A possible definition could be at least three months without any new cases of community transmission or at least three generations of transmission from an index case, A/Prof Heywood and Prof MacIntyre suggest.
“Periods shorter than three months might not be meaningful, and declarations of elimination might result in a false sense of security for the population,” they write.
The epidemiologists also suggest that countries set clear parameters for disease resurgence. These parameters can help governments know when public health measures, like lockdown, need to be tightened.
The need to stay vigilant – no matter the strategy
Disease elimination is hard to achieve without a vaccine. Historically, other respiratory transmitted infections – like measles, mumps, and smallpox – experienced recurring epidemic cycles before their vaccines were introduced.
New Zealand reached 102 days with zero cases of community transmission, until a recent case led to a community outbreak.
But according to A/Prof Heywood, occasional cases don’t mean elimination is impossible – the key is to stop them leading to sustained community transmission.

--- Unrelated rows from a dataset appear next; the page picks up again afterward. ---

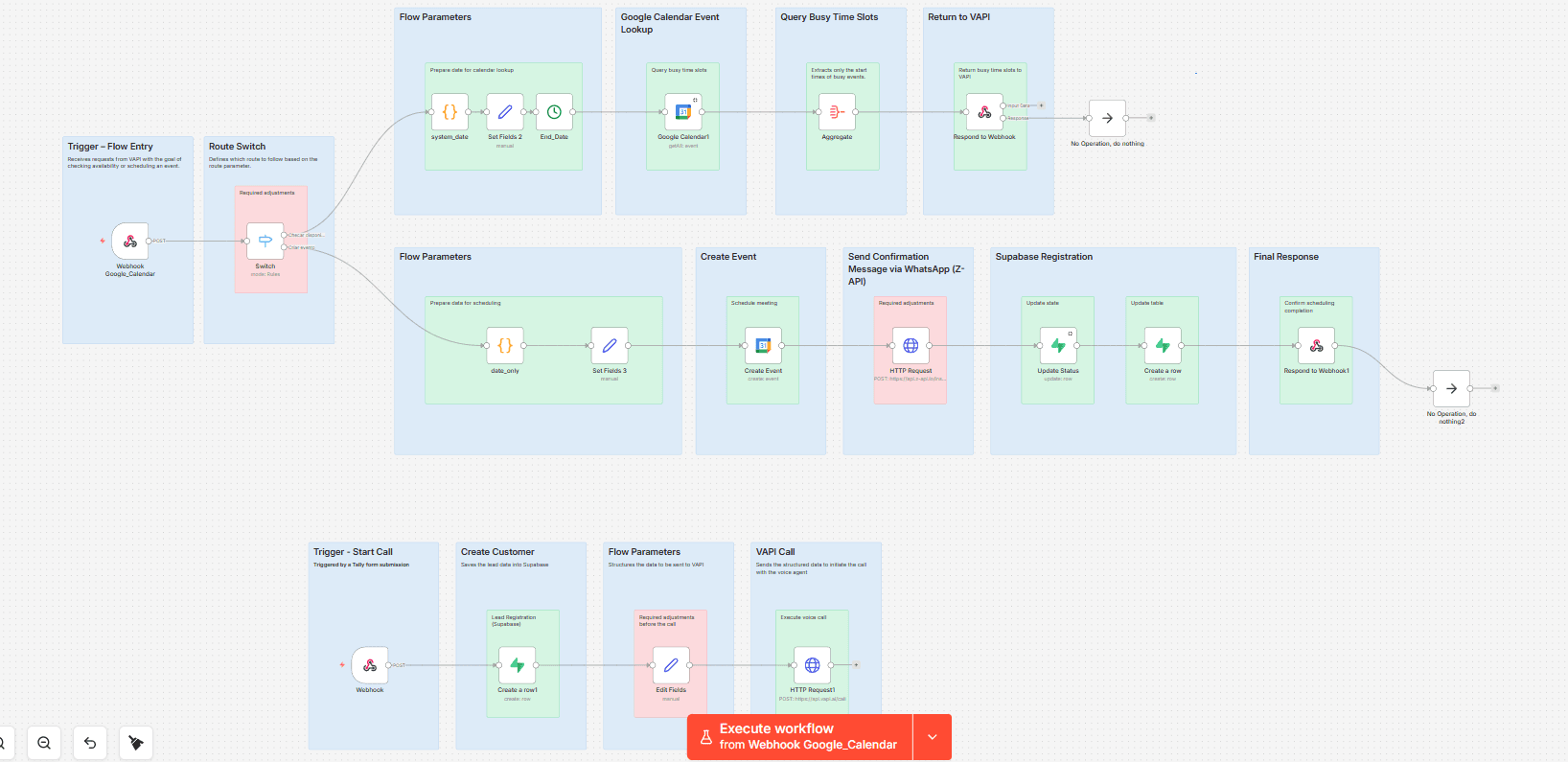Open the Respond to Webhook node

pyautogui.click(x=984, y=112)
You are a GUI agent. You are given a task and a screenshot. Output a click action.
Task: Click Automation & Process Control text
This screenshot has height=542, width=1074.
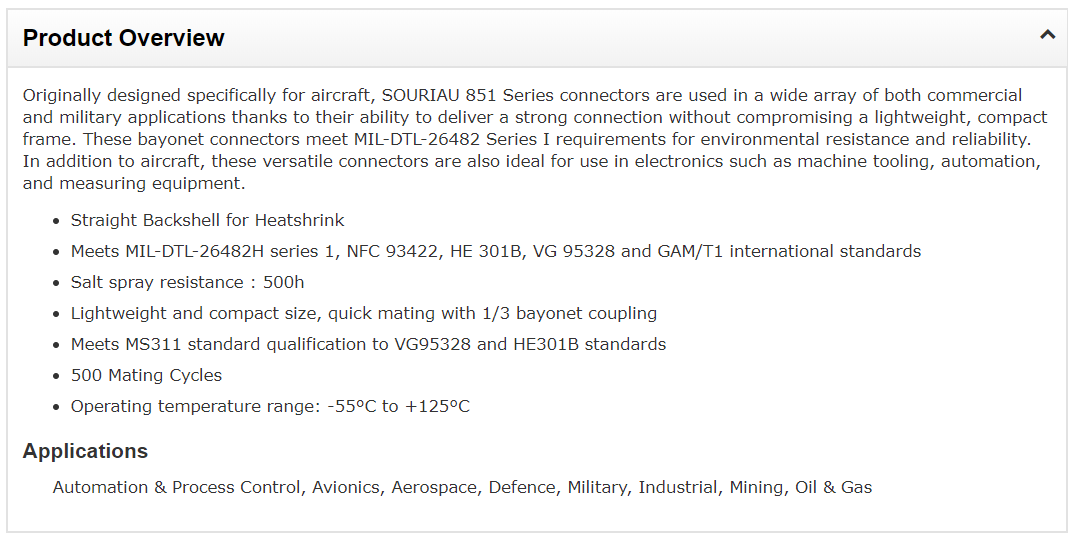coord(176,487)
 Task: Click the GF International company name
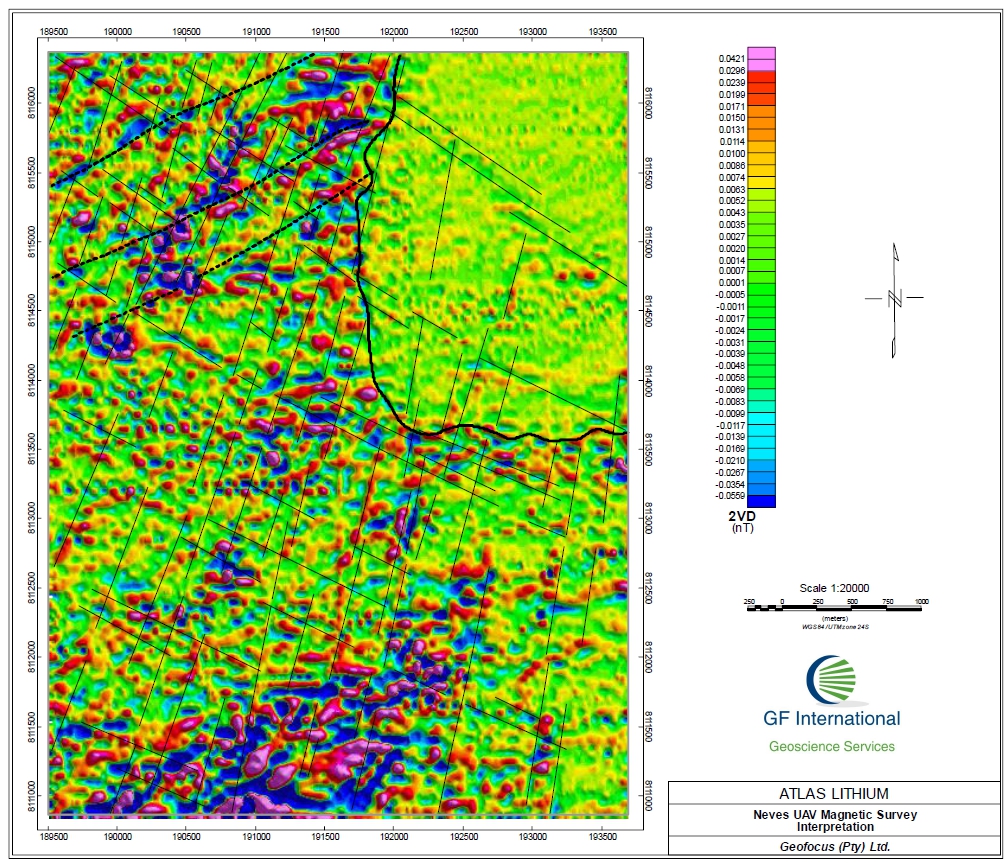point(831,718)
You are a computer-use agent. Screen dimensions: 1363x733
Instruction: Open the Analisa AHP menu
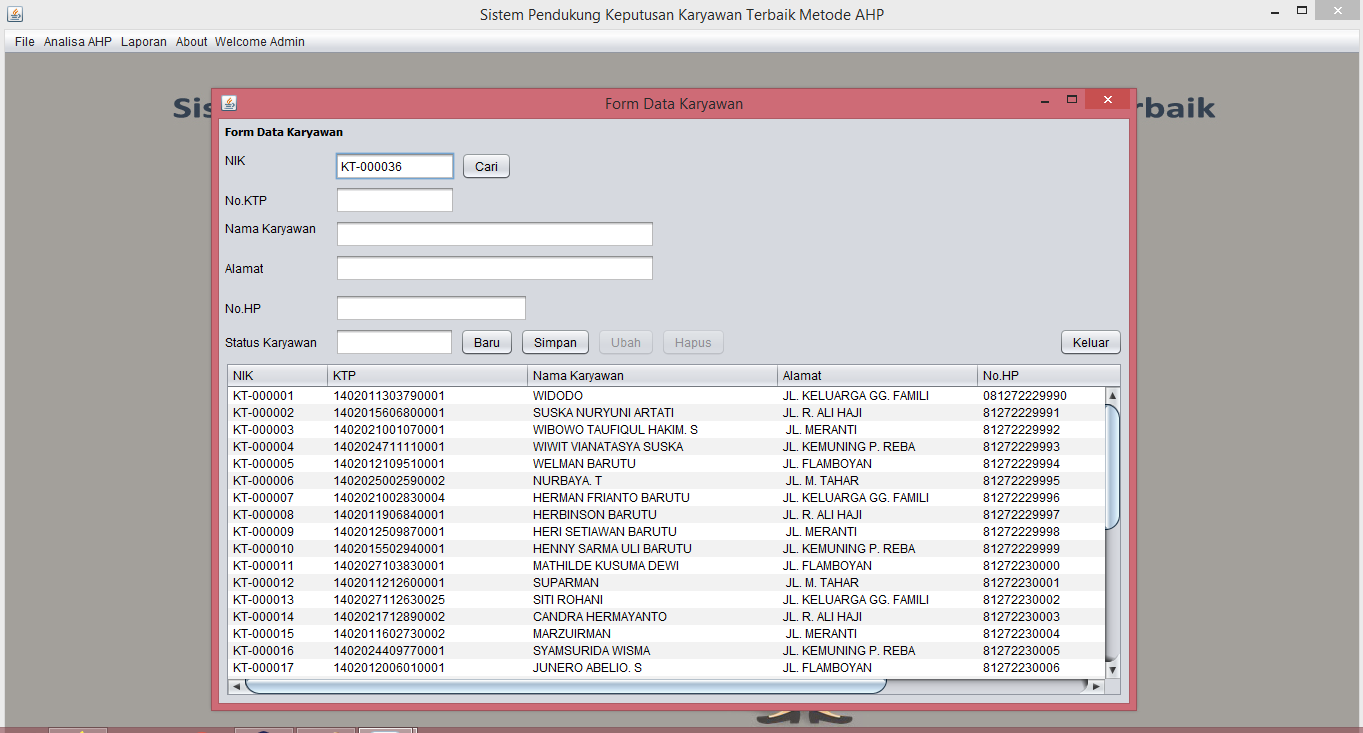pos(77,41)
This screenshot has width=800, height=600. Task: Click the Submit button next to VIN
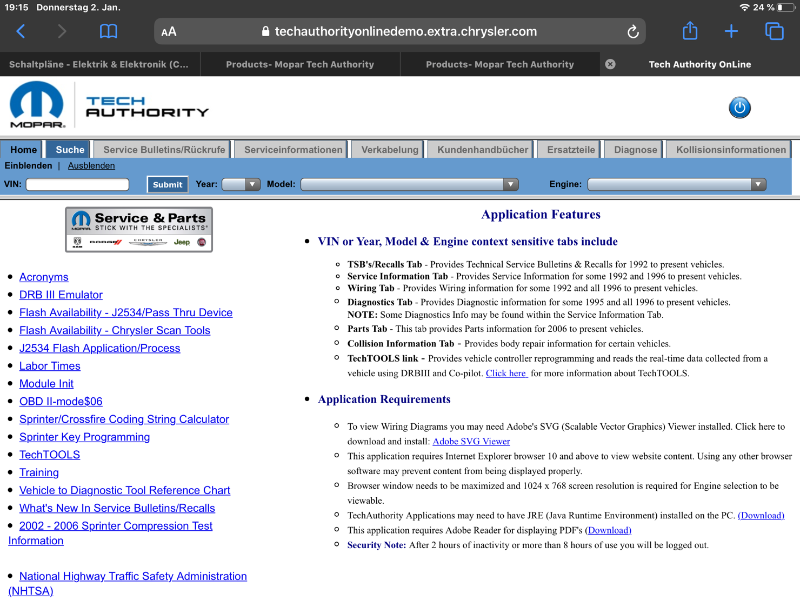(167, 184)
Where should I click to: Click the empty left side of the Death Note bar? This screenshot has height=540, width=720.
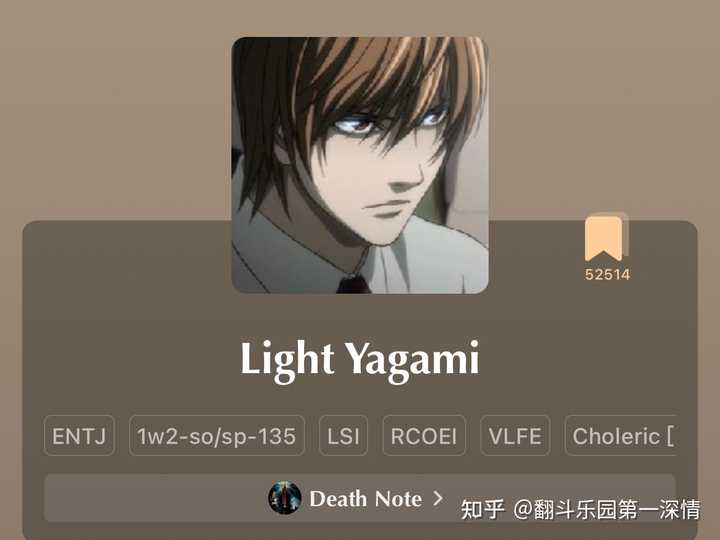[x=152, y=498]
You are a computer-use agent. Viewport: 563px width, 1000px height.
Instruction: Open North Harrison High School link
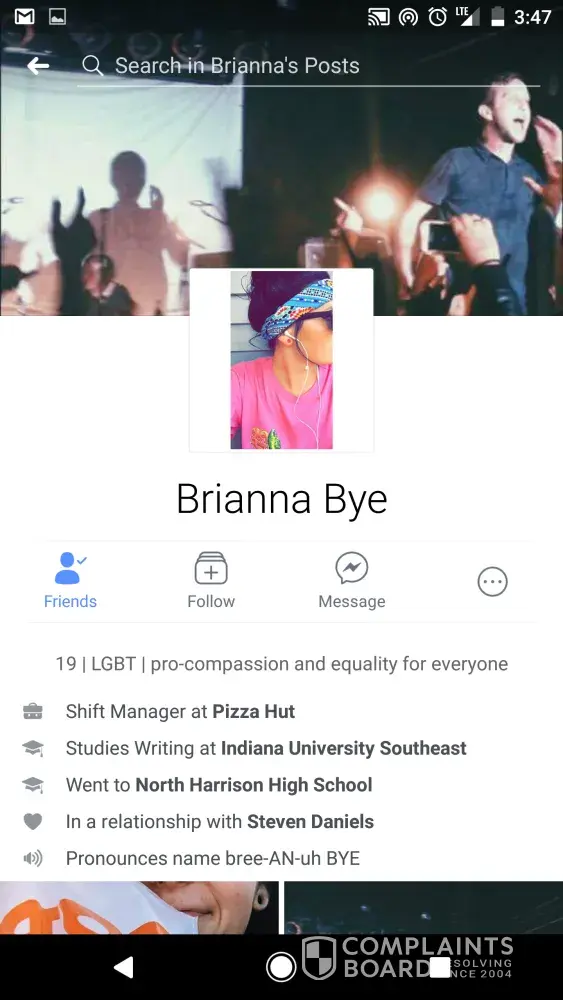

“Unless we have a hundred per cent infection control practices for return travellers, there’s always going to be a chance of the virus escaping,” says A/Prof. Heywood. “The recent spike in New Zealand can teach us the need to stay vigilant.”
In terms of elimination closer to home, Prof. MacIntyre explains that it can be a bigger challenge for places with high number of international arrivals, like Sydney and Melbourne.
Other parts of the country that have reached elimination because of far less returning international travellers than Sydney or Melbourne are in a better position.
“It’s feasible for some states that have no known cases to keep it like that,” says Prof. MacIntyre. “But they have to keep their borders shut or tightly controlled with quarantine.
“No matter the strategy, we will be walking the COVID-19 tightrope of waxing and waning epidemics until we have an effective vaccine. Everyone needs to play their part in stopping the disease spread – social distancing, wearing a mask, hand washing and getting tested if required.”